Rescue workers searching for bodies picked through the tangled wreckage of two trains that collided in mountains outside Sydney, killing at least six passengers and injuring more than 50.

The commuter train rounded a blind corner outside Sydney during the morning rush and slammed into the back of the transcontinental Indian Pacific, carrying 159 passengers, many of them elderly tourists, state rail authorities said.

"Seats went flying, people went flying, goods went flying," said Michael Irik, who was a passenger on the commuter train.

The front of the commuter train, with about 1,000 passengers aboard, was mangled and carved open by the impact. All the dead were in the first car of that train.

Emergency workers had recovered the bodies of a boy, four women and a man from the mangled wreckage by Thursday night. Police Commander Bruce Johnson said he did not know if more would be found. The identities of the victims were not immediately released.

Rail authorities said the two-level commuter train may have been traveling at up to 80 kph (50 mph) when it crashed near Glenbrook, a small town at the base of the Blue Mountains, 56 kilometers (35 miles) west of Sydney.

The Indian Pacific, headed to Sydney from Perth, was either stopped or barely moving when the commuter train rammed it.

A few minutes before the crash, an announcement on the Indian Pacific's public address system said the train would be delayed because of a signal failure, passenger Irene Barnes said.

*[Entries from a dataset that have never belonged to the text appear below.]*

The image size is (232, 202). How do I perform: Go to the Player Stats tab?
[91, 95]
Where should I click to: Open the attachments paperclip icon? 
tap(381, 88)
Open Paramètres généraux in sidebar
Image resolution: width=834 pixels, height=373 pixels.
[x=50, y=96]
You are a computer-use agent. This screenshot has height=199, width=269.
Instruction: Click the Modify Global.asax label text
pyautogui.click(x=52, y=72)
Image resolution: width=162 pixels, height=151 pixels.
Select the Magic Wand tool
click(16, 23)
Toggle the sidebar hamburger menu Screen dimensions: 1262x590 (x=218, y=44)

State Rail Authority spokesman appeared to bolster theories of signal problems when he told Sky News, "There is some evidence to suggest there may have been a minor defect that may have caused at least one signal to be fixed or locked in the red position."

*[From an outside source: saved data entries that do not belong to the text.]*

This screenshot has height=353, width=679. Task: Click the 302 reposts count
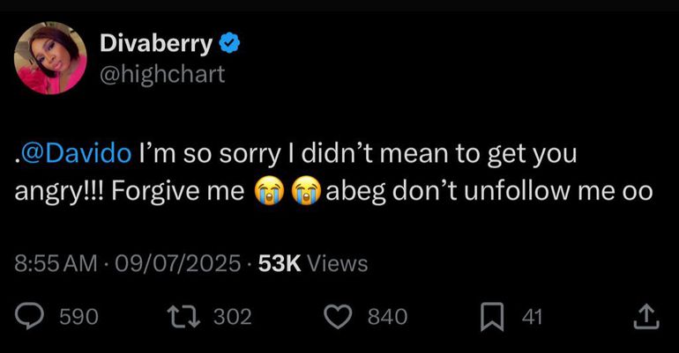point(233,317)
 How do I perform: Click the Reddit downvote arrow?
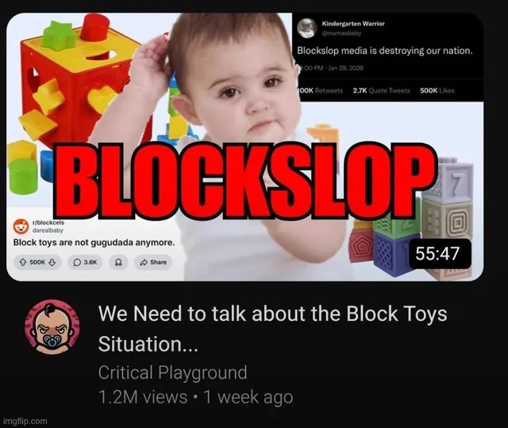coord(52,262)
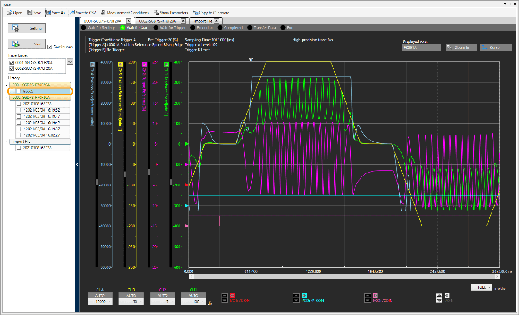Click the horizontal scrollbar under the graph
Image resolution: width=519 pixels, height=315 pixels.
344,276
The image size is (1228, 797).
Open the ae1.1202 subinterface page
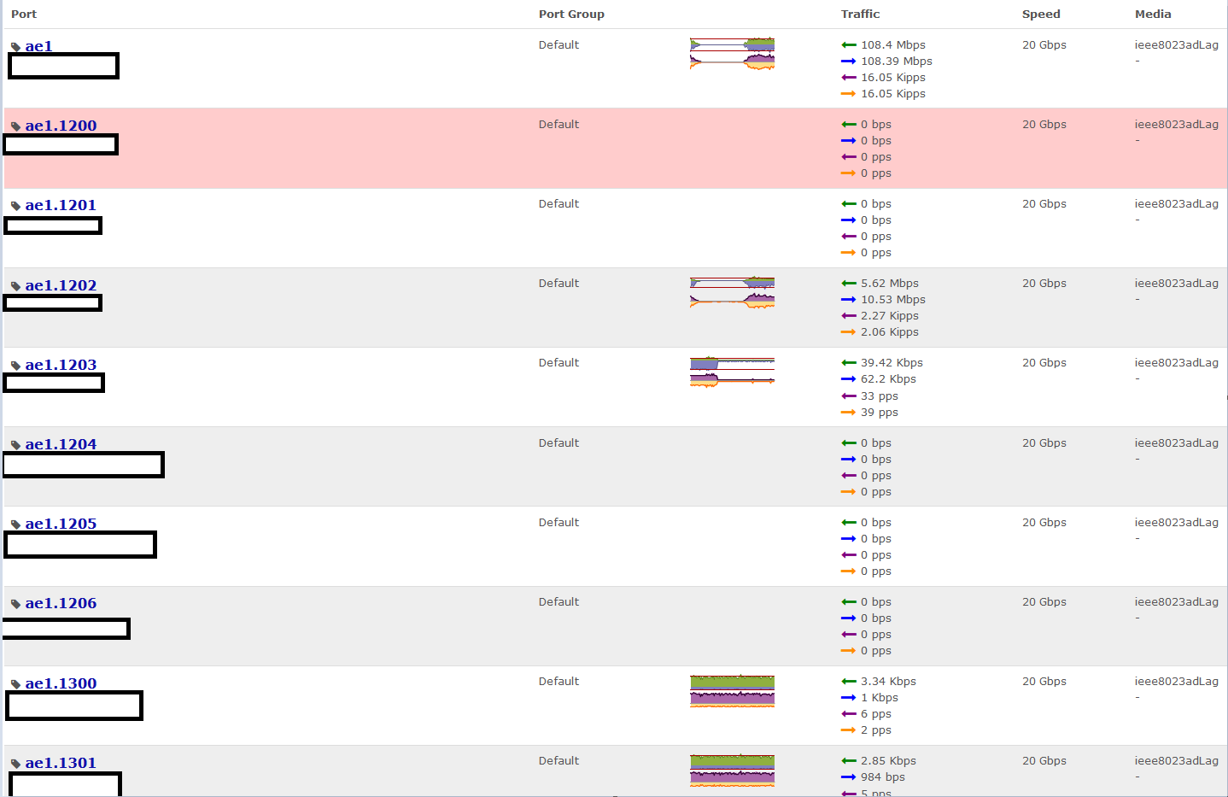[61, 285]
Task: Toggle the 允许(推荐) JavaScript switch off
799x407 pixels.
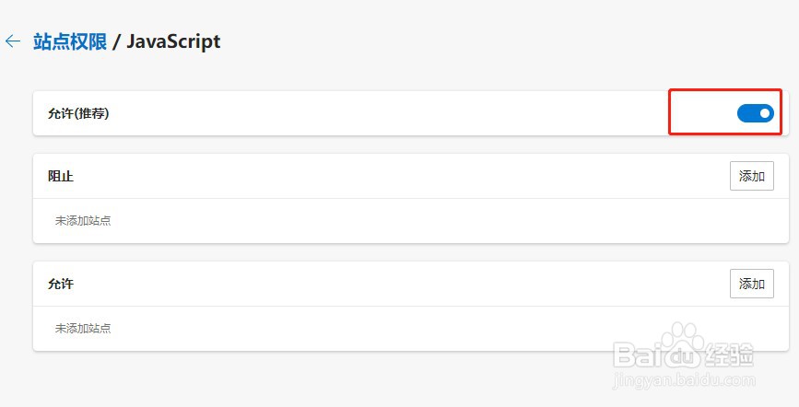Action: (x=755, y=113)
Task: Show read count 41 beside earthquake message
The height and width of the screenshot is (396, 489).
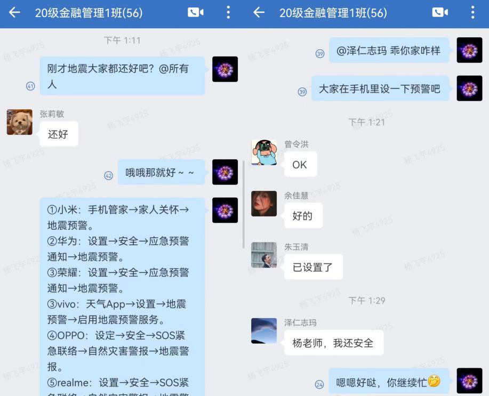Action: tap(30, 86)
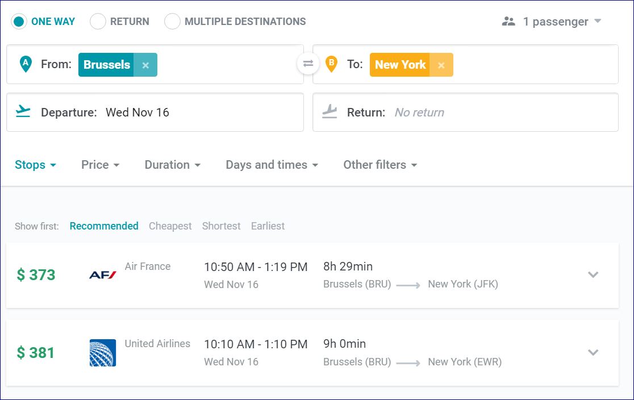634x400 pixels.
Task: Open the Other filters menu
Action: coord(380,165)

Great Southern Railways said the driver of the Indian Pacific saw a red signal, stopped, and then was continuing at a crawl when the crash occurred.

The New South Wales state government announced a judicial inquiry.

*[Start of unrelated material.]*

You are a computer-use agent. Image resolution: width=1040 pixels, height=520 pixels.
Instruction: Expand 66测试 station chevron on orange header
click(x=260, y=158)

"We were sitting on the bottom level when a man came running out of the front. ... It was the driver, and he said 'everybody get down,"' commuter train passenger Lindsay Plim said. "As soon as he said that, we went into this monstrous skid. ... All the seats came forward in the impact."

Wayne Geddes, a spokesman for New South Wales State Rail, said six people were killed and that the death toll was expected to rise.

"There are going to be maybe 10 or 12 families tonight who will be very sad," said New South Wales state premier Bob Carr, visiting the scene in a mountain gully. "We think of them at this time of grief and shock."

It was fortunate that the last Indian Pacific car was loaded with travelers' vehicles, ambulance spokesman Graham Field said.

"If the last carriage of the Indian Pacific was carrying passengers, we still would have had a lot more dead and injured," he said.

Fifty-one people were taken to nearby hospitals. At least one had a spinal injury, and others had broken bones. Eight of those hospitalized were in serious condition.

Dozens more were treated for minor injuries at the scene and at a nearby sports field. Emergency services workers appealed to Sydney residents to give blood.

Stephen Bradford, chief executive of the Great Southern Railway Co., which owns the Indian Pacific, told Australian Broadcasting Corp. radio that five of the train's 159 passengers received minor injuries.

Australia's worst rail disaster was on Jan. 18, 1977, when a crowded commuter train derailed and struck the supporting pillars of a road bridge, which collapsed. Eighty-three people were killed and 200 injured.

One survivor of the crash, Christian Dupressoir, also survived that disaster.

"The front carriage was pretty horrific. The train was fairly packed and people were thrown all over the place," Dupressoir said.